Job: Which lines of the material below contain the word "Expand"? Pull out each of them and copy it unchanged.

--- START Input data ---

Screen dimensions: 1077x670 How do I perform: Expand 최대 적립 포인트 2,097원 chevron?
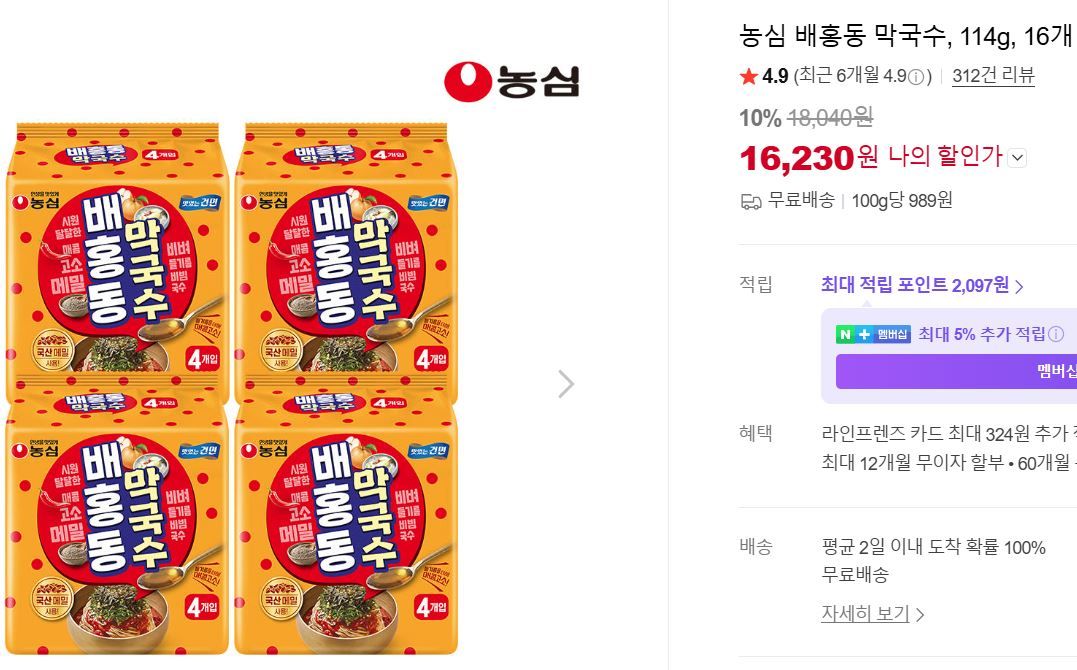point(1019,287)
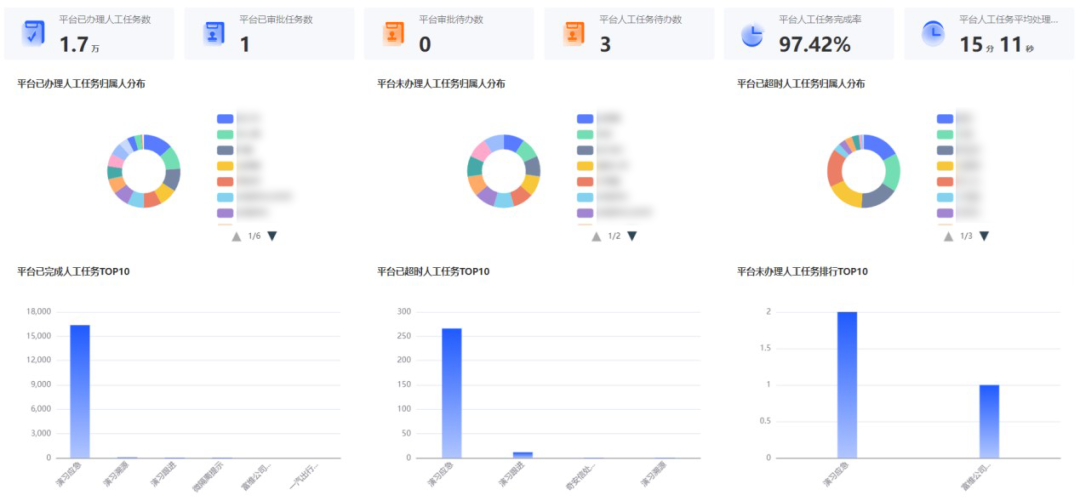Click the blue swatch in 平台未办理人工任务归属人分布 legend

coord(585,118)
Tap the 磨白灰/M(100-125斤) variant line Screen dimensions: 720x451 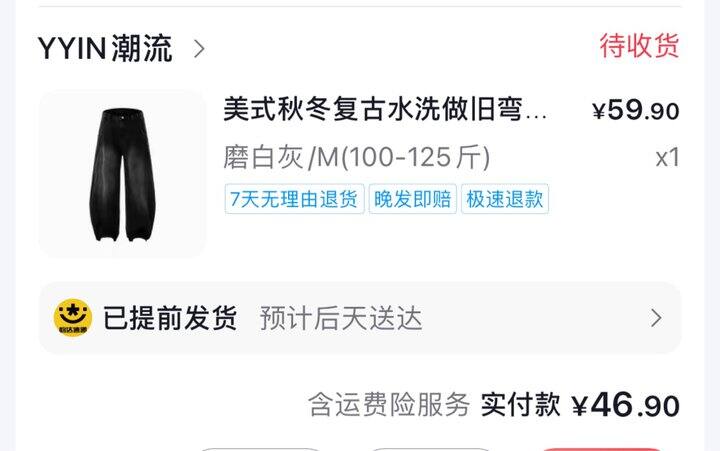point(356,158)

--- END Input data ---
--- START Input data ---

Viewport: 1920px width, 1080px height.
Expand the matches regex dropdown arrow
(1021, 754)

--- END Input data ---
--- START Input data ---

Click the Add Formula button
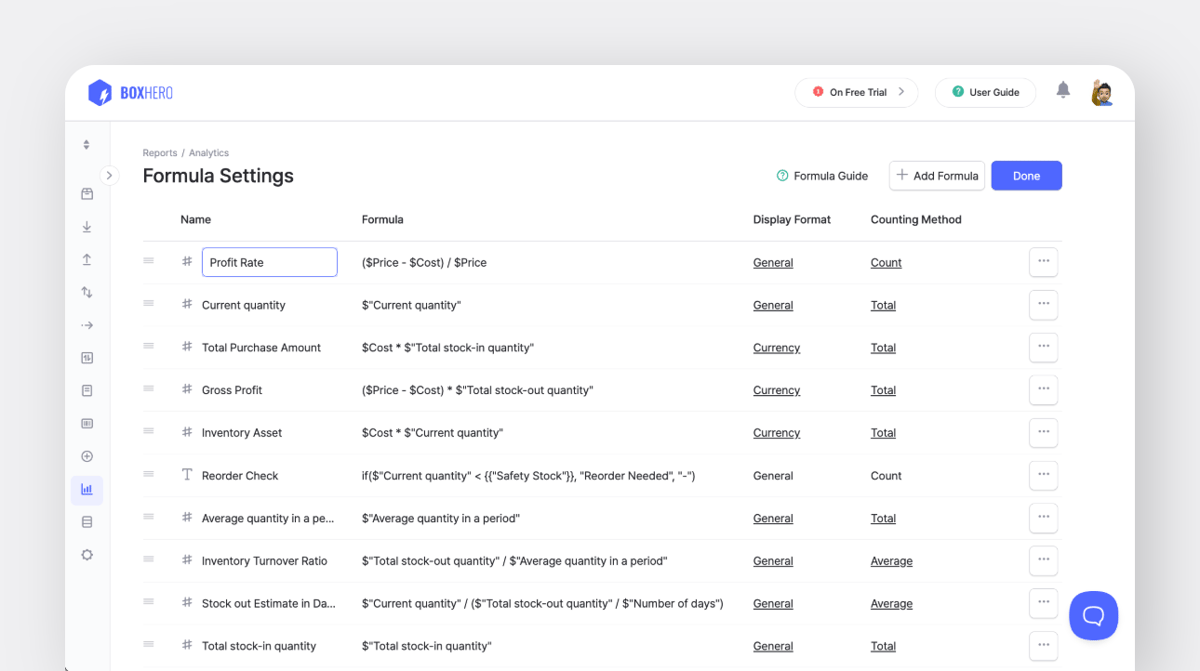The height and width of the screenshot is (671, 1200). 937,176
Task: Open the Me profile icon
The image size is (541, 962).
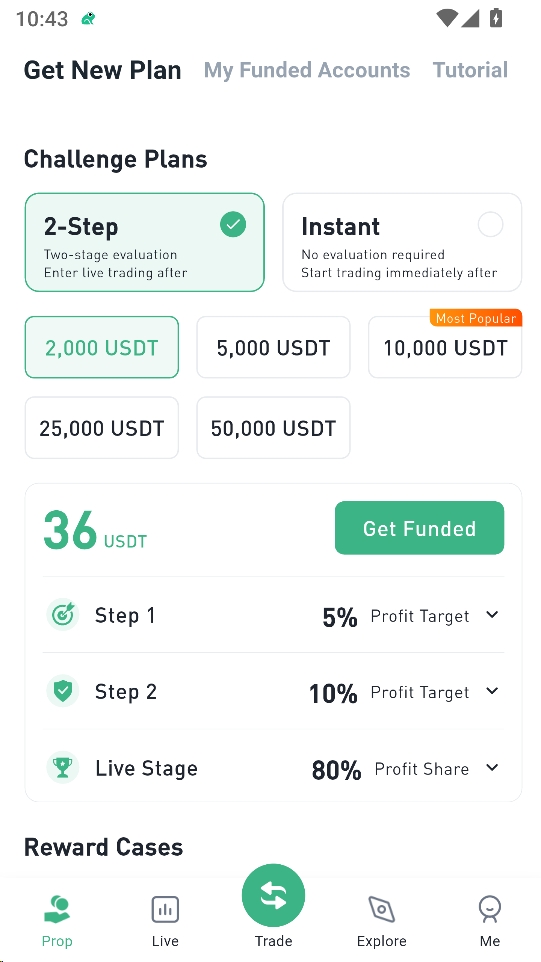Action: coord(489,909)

--- END Input data ---

Response below:
Screen dimensions: 1077x670 How do I perform: Expand 최대 적립 포인트 2,097원 chevron?
Expand the matches regex dropdown arrow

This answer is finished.